• Directions for this task
Your answer should be one number: how many lines of the records hold the string "agent".

• Materials provided

-- -- --

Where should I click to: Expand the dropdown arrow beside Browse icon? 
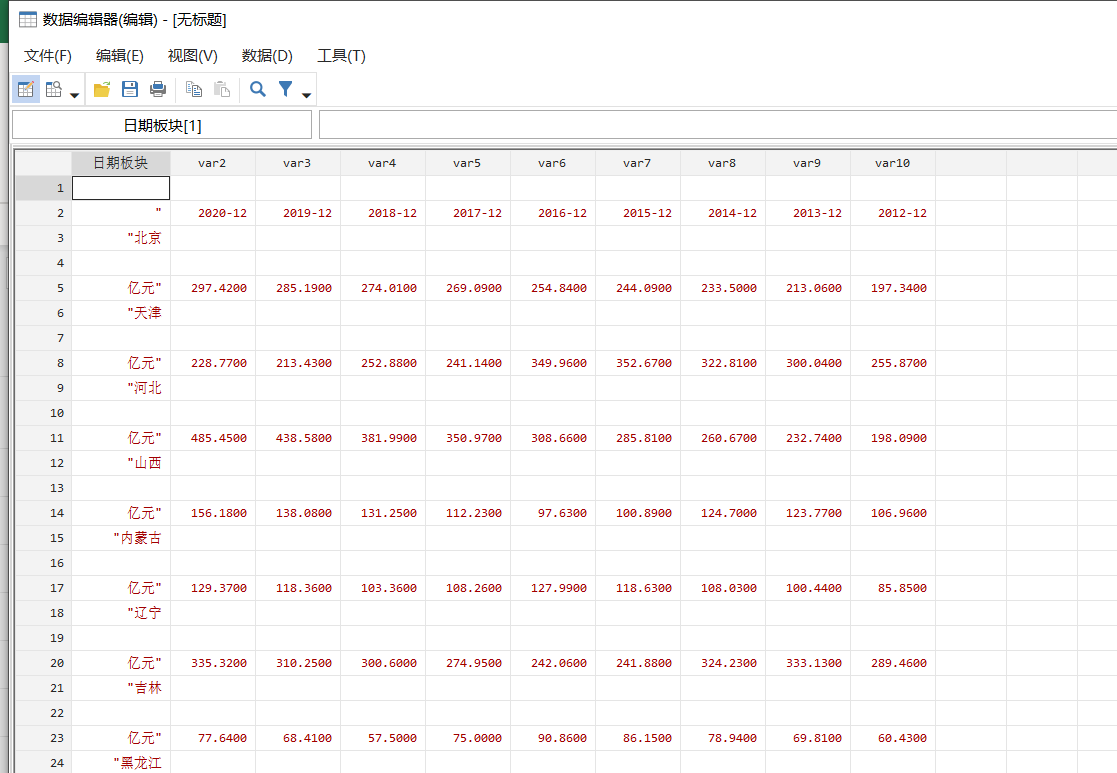click(x=73, y=93)
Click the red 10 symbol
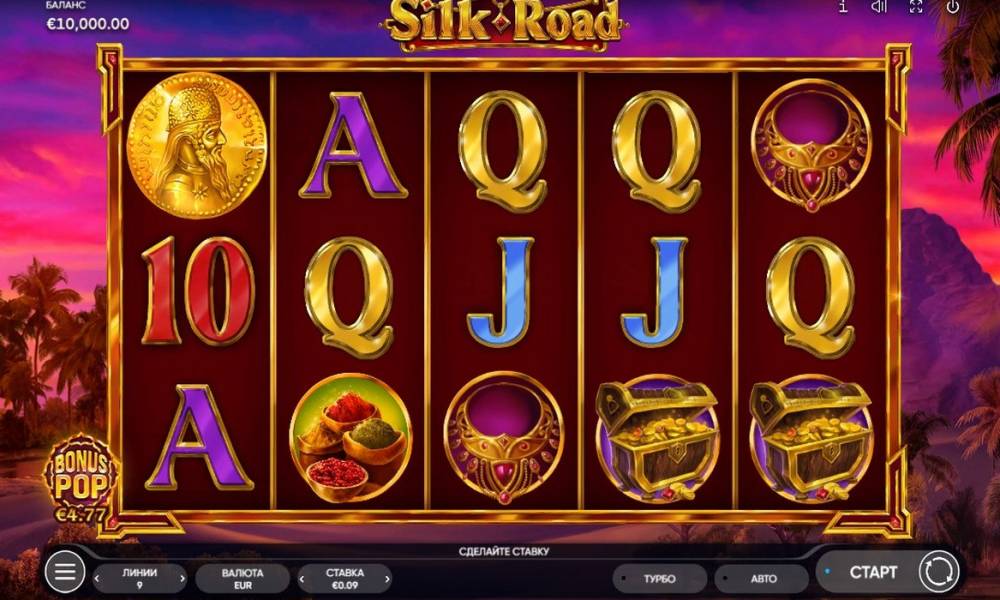The width and height of the screenshot is (1000, 600). point(198,290)
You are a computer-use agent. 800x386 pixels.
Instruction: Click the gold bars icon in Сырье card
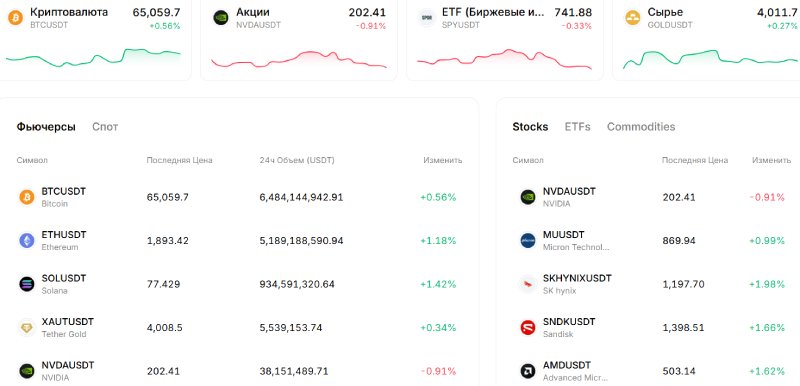[633, 18]
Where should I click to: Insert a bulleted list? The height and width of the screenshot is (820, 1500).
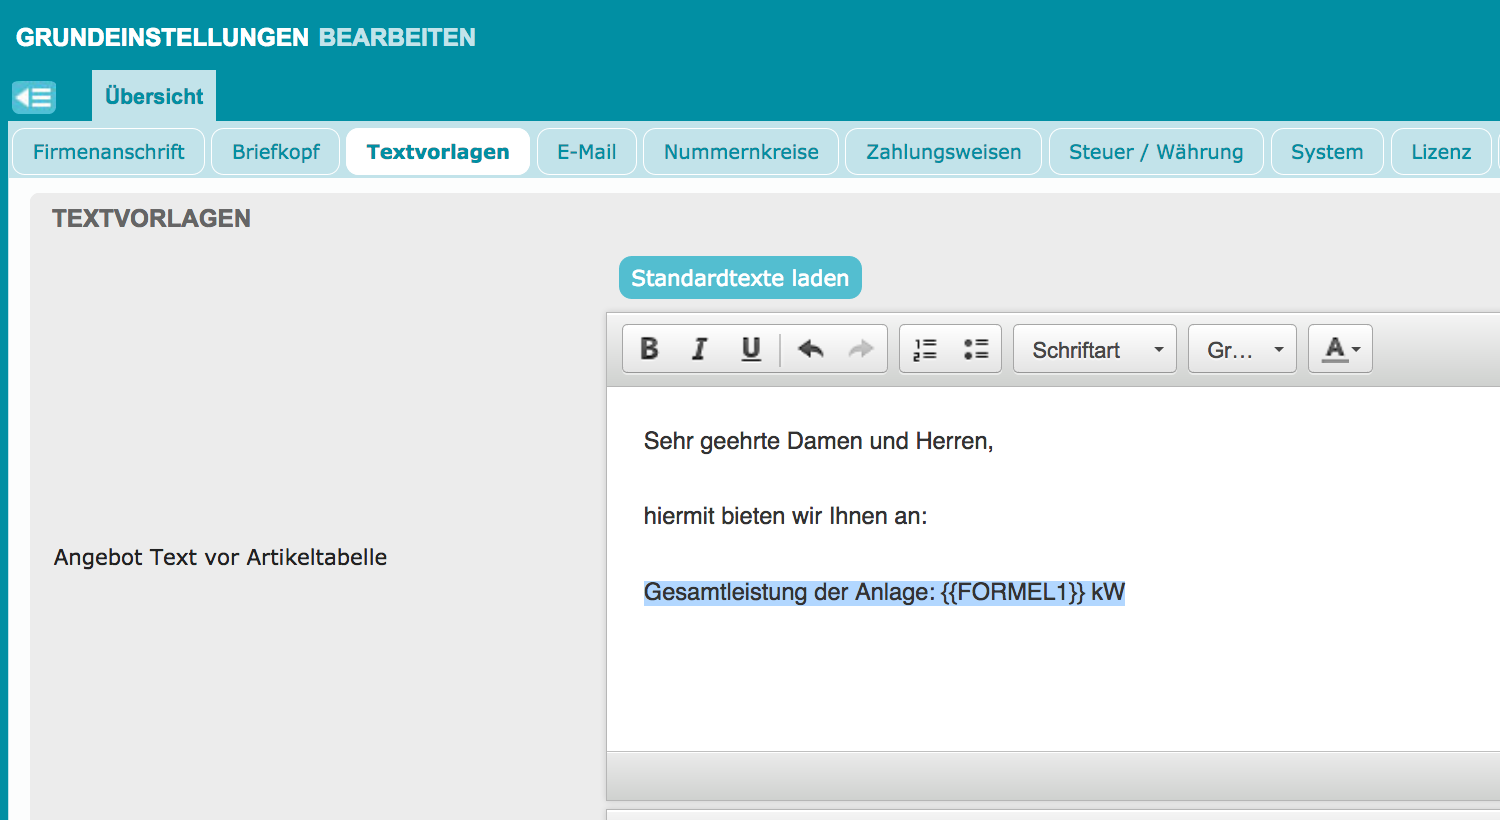pyautogui.click(x=976, y=349)
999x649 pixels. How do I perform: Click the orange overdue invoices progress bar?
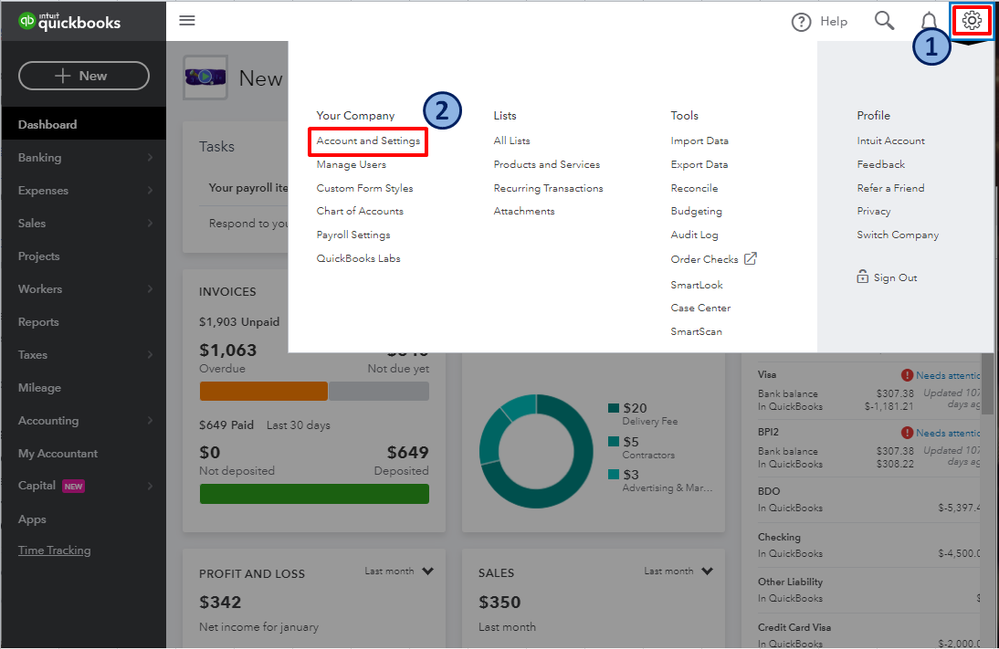tap(262, 391)
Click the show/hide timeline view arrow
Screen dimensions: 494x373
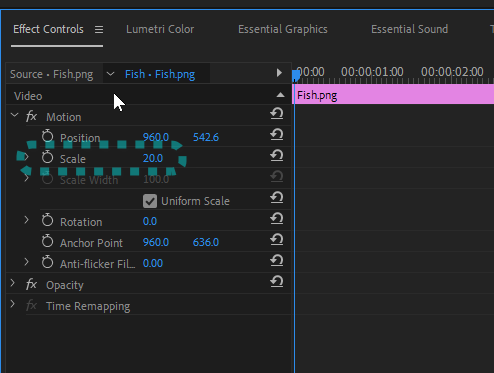(279, 73)
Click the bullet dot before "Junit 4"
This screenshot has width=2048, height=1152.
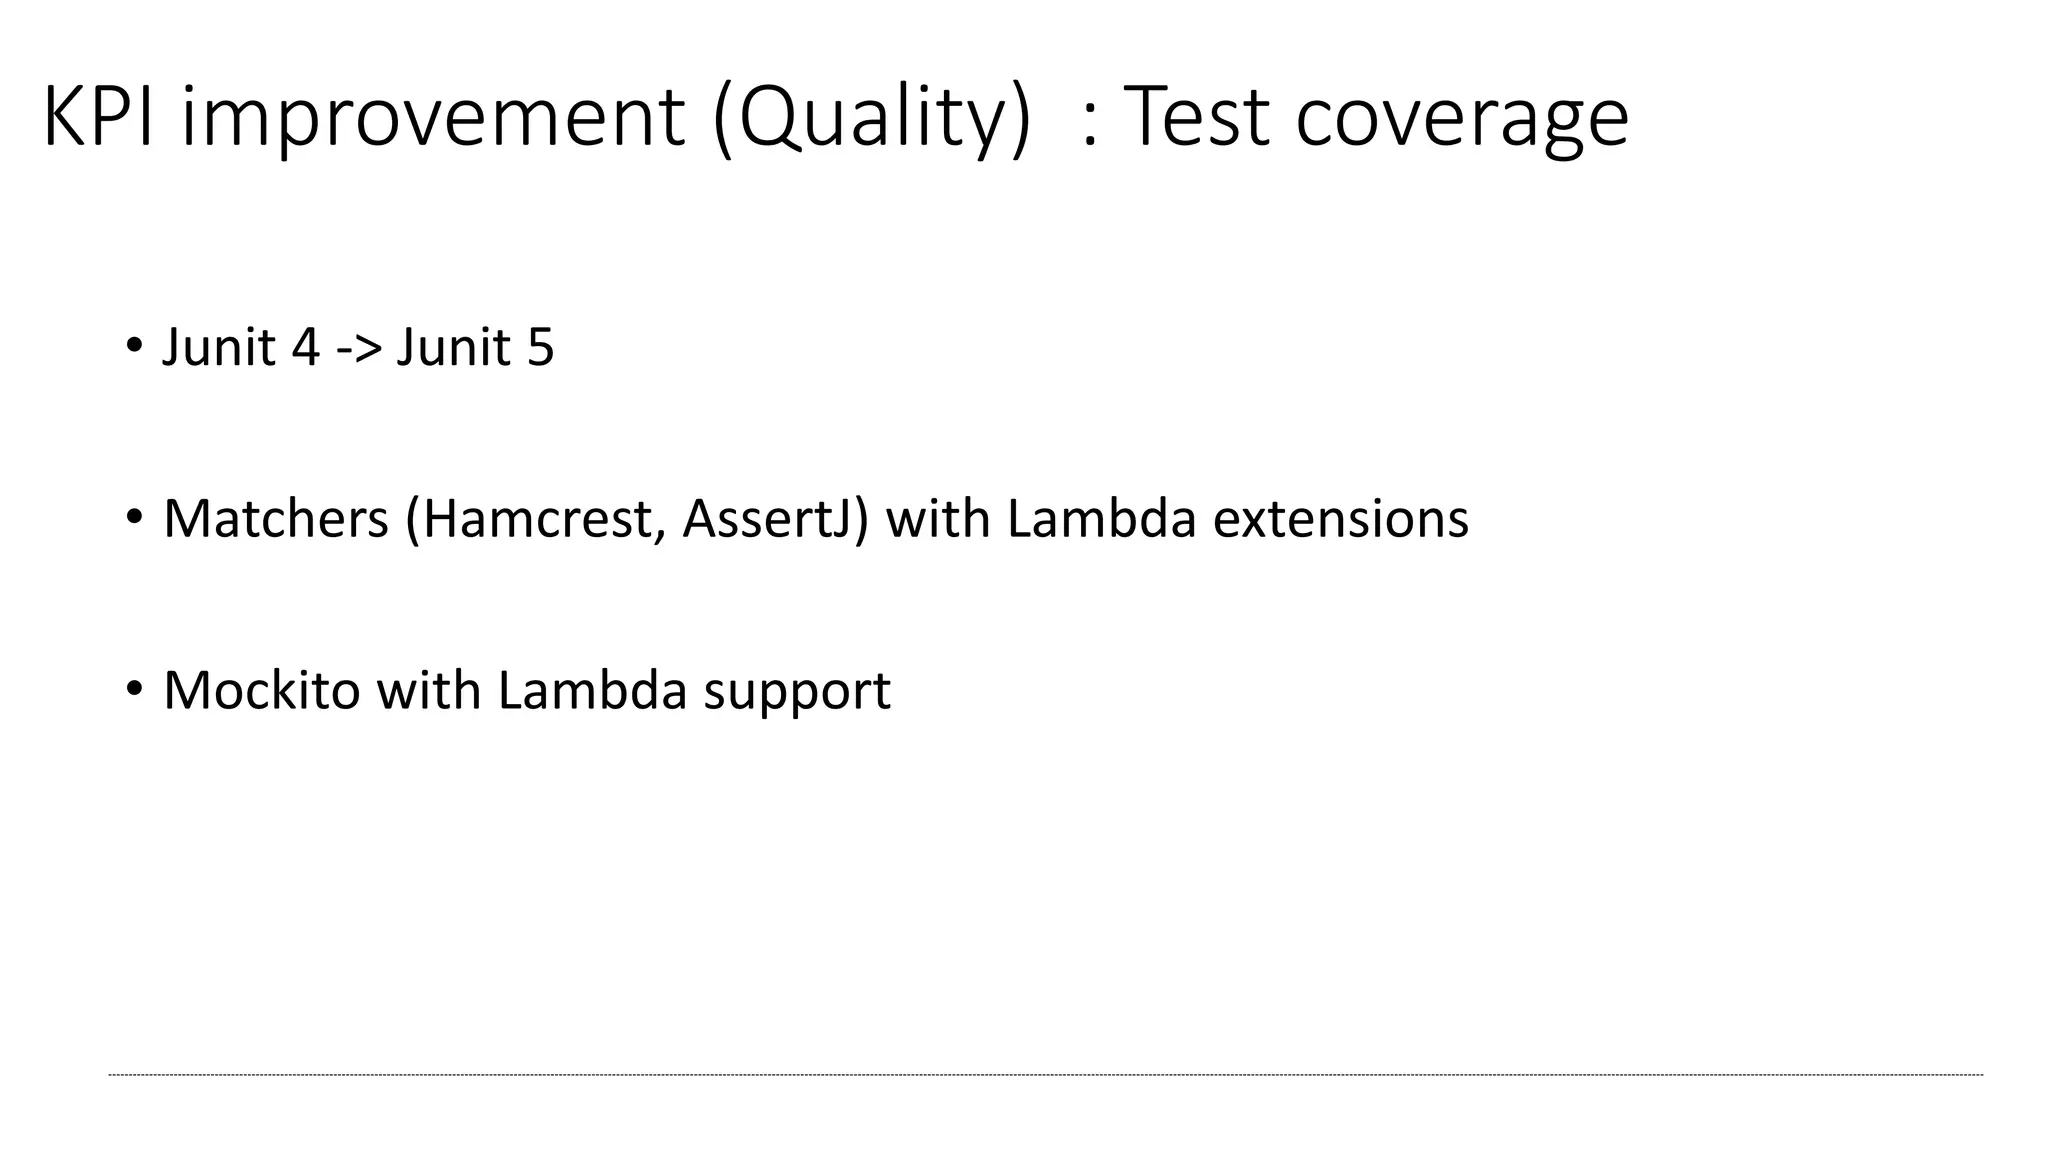[134, 347]
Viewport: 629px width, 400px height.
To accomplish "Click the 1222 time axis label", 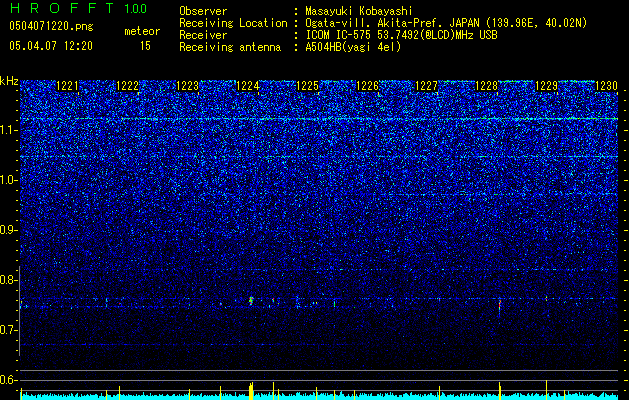I will 128,86.
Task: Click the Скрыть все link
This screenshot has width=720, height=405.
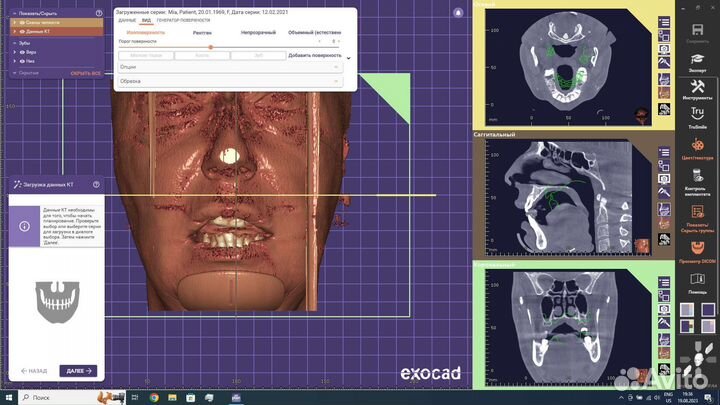Action: [x=85, y=74]
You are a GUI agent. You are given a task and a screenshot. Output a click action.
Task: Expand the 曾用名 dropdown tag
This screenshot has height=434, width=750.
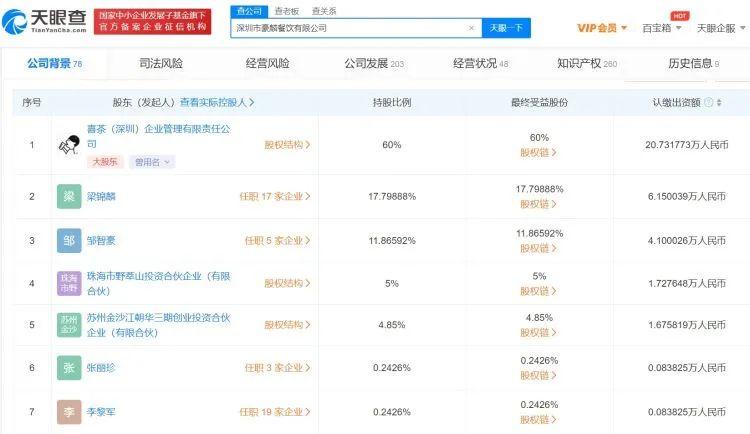(153, 162)
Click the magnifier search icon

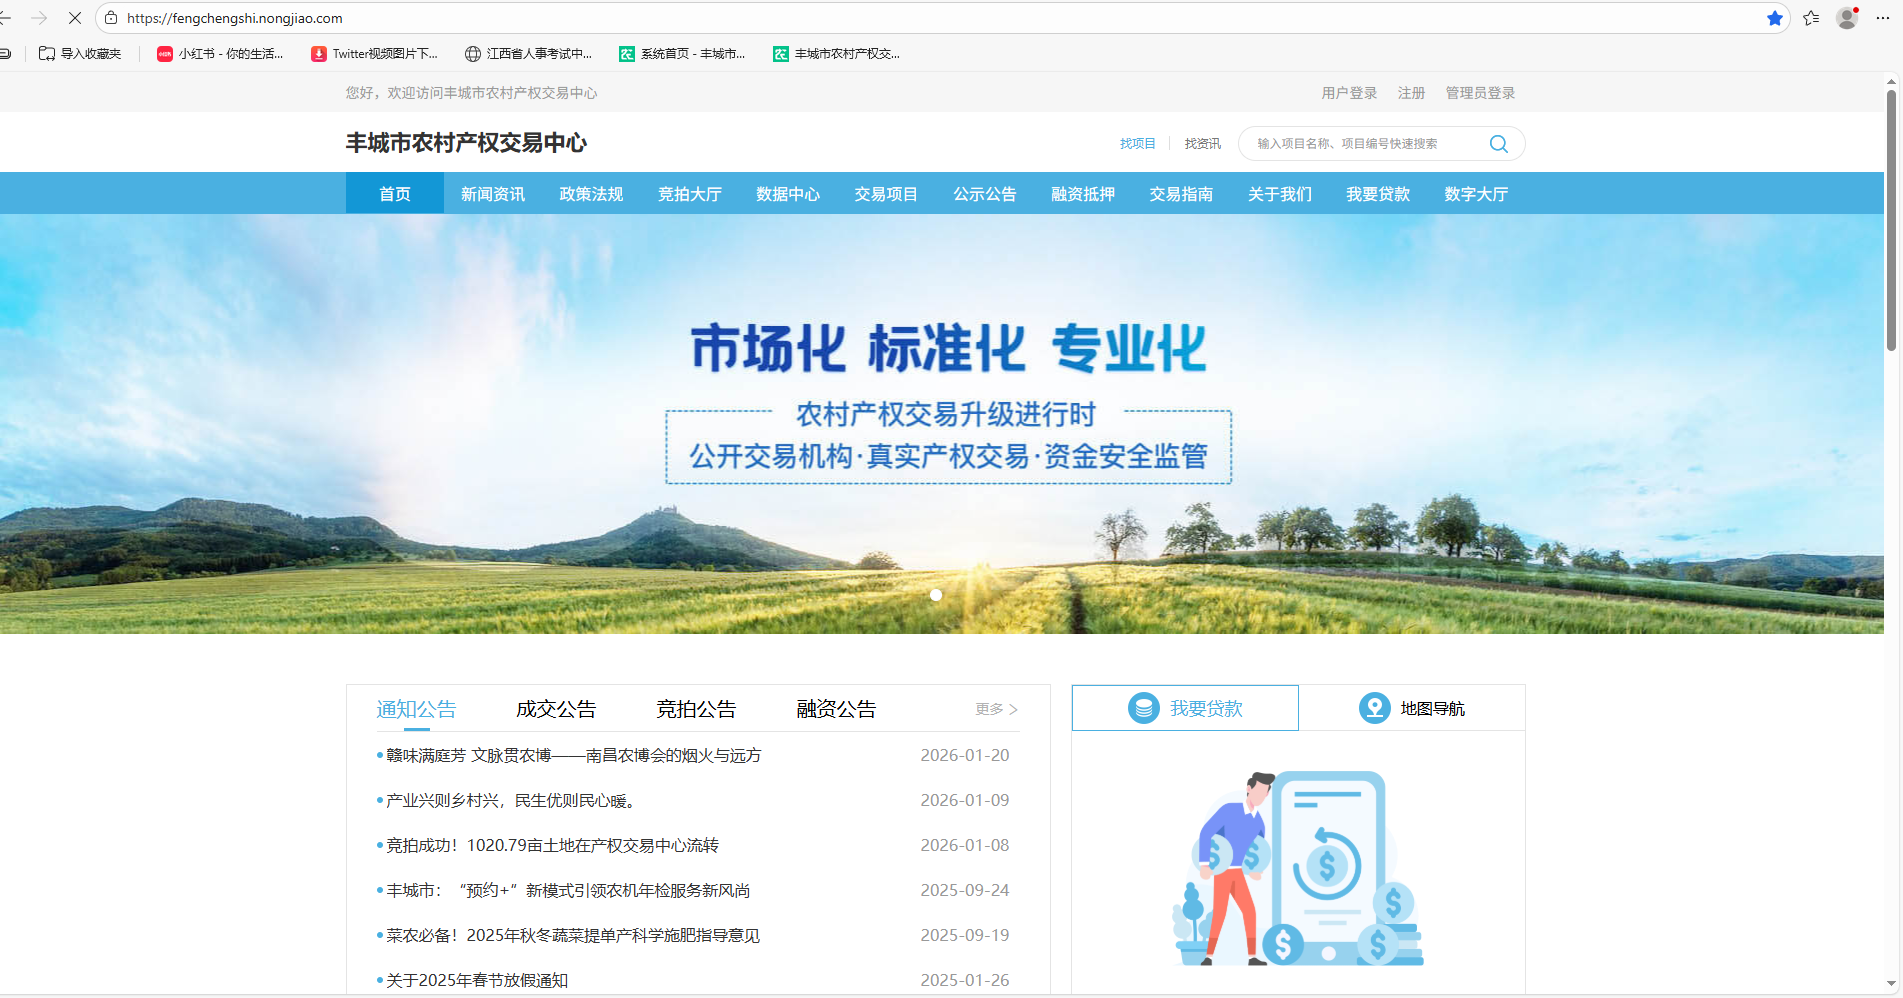[x=1498, y=144]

-- -- --

• Solution
2